• [Action item] Exactly the lines from the one containing "[region] (481, 628)" to the last line of the records, inclusive, are to be transcribed; include no others.

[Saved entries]
────────────────────────────────────────

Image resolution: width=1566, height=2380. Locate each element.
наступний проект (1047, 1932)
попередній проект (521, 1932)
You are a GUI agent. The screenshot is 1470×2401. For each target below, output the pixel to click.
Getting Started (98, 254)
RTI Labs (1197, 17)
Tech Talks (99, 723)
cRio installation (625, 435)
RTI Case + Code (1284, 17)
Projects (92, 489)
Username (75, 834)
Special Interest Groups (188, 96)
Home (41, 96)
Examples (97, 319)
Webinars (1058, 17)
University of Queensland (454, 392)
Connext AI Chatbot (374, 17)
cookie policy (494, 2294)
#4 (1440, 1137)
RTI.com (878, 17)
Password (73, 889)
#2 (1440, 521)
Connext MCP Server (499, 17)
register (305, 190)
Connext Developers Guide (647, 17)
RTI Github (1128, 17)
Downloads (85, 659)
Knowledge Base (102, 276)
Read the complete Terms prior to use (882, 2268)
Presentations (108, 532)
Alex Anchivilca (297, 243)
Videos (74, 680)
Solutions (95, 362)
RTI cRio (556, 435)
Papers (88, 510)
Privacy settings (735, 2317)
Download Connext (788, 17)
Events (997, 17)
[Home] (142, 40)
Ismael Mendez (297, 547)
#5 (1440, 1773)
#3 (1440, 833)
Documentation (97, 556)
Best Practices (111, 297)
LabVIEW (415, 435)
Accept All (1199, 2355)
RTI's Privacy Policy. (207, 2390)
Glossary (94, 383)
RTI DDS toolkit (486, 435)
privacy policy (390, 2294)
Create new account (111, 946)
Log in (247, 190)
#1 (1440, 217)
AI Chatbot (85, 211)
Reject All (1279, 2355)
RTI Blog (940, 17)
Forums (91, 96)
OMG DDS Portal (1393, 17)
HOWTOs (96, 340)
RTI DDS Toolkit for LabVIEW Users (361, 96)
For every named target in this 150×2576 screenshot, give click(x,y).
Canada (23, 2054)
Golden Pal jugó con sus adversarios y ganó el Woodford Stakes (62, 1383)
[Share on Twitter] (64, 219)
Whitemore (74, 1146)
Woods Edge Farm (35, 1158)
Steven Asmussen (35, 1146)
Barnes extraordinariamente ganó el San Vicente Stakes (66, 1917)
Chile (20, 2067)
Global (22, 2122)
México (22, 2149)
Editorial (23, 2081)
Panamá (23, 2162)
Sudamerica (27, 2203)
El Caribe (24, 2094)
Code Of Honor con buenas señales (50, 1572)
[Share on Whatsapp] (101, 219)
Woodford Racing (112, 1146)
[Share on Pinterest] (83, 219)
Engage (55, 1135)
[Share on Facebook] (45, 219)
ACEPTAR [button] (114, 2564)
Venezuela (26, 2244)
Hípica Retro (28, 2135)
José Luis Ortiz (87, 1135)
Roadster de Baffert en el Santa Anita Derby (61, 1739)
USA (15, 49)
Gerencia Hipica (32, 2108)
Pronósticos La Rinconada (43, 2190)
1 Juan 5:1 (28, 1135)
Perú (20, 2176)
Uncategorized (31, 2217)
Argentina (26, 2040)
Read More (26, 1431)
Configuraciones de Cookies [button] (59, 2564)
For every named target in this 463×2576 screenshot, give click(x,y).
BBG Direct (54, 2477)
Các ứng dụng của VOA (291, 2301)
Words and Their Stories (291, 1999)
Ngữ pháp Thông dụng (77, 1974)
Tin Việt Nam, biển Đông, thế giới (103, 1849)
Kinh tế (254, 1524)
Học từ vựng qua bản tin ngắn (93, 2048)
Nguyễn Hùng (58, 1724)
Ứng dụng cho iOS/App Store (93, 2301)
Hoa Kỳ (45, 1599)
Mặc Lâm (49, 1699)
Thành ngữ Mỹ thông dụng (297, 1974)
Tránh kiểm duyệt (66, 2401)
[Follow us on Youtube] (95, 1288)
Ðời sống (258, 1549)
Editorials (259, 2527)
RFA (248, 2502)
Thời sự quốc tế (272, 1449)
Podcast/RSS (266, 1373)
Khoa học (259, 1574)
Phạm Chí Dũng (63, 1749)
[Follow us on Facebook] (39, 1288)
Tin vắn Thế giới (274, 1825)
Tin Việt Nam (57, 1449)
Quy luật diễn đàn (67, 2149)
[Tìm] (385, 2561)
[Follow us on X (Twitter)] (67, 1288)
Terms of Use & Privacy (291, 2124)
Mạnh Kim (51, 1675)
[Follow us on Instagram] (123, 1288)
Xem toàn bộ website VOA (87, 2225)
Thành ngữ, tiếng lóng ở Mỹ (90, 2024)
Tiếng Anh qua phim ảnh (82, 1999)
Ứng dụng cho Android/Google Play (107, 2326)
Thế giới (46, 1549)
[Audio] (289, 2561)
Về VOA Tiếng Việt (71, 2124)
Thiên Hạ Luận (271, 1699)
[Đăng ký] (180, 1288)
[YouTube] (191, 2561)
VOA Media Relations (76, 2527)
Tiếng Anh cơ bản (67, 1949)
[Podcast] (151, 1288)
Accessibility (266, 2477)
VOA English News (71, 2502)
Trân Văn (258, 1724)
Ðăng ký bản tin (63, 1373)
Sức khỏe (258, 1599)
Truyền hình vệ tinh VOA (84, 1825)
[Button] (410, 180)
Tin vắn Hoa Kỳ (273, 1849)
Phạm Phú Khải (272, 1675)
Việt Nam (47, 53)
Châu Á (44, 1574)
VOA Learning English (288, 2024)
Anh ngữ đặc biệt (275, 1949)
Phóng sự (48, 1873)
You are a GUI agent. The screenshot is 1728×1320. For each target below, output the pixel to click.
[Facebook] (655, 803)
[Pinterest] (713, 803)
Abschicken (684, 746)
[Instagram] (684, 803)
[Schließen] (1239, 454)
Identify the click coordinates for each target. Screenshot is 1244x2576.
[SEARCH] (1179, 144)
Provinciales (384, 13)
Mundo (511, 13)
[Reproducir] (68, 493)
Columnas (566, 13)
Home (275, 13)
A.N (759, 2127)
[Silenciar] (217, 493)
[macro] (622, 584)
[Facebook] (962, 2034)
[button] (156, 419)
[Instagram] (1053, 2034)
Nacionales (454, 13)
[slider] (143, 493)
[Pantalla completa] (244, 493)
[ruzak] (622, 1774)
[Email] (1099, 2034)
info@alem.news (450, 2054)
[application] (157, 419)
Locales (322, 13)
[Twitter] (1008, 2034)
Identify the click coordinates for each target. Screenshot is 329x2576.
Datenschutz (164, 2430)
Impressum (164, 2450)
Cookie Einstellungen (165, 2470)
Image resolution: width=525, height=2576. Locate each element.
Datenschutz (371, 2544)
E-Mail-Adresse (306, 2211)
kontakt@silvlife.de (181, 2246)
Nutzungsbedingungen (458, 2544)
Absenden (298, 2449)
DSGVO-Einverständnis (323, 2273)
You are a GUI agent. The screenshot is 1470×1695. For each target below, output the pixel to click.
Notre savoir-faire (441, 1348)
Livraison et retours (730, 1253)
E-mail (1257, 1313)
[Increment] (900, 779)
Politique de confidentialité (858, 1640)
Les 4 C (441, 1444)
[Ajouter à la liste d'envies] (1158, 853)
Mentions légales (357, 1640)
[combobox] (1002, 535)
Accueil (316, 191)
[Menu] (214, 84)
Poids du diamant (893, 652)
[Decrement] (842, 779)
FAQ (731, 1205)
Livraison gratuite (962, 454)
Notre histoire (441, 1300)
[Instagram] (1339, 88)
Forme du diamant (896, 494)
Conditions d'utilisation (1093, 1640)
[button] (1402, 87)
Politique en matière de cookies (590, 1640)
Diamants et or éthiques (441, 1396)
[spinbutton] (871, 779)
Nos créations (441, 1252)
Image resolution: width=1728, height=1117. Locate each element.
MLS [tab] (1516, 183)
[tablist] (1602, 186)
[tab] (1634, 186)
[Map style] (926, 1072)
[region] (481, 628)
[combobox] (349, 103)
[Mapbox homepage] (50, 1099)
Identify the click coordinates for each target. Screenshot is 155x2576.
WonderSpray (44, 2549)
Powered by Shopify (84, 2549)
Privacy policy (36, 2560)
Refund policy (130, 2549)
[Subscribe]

────────────────────────────────────────

• [Reply to the exercise]
[region] (481, 628)
[combobox] (349, 103)
[Mapbox homepage] (50, 1099)
Identify the click coordinates for each target. Screenshot is 155x2576.
WonderSpray (44, 2549)
Powered by Shopify (84, 2549)
Privacy policy (36, 2560)
Refund policy (130, 2549)
[Subscribe]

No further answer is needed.